• **Task goal**: All lines from the one containing "Toggle the details pane button" to the end of the data below are to be returned exactly, both ends included, with nothing added.

• **Stored data entries**:
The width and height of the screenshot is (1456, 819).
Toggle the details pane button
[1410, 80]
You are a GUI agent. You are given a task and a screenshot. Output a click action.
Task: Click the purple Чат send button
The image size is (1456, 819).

• **Answer for this exercise**:
Toggle the details pane button
[1410, 80]
You are a GUI agent. You are given a task and a screenshot. Output a click action.
Task: Click the purple Чат send button
The image size is (1456, 819).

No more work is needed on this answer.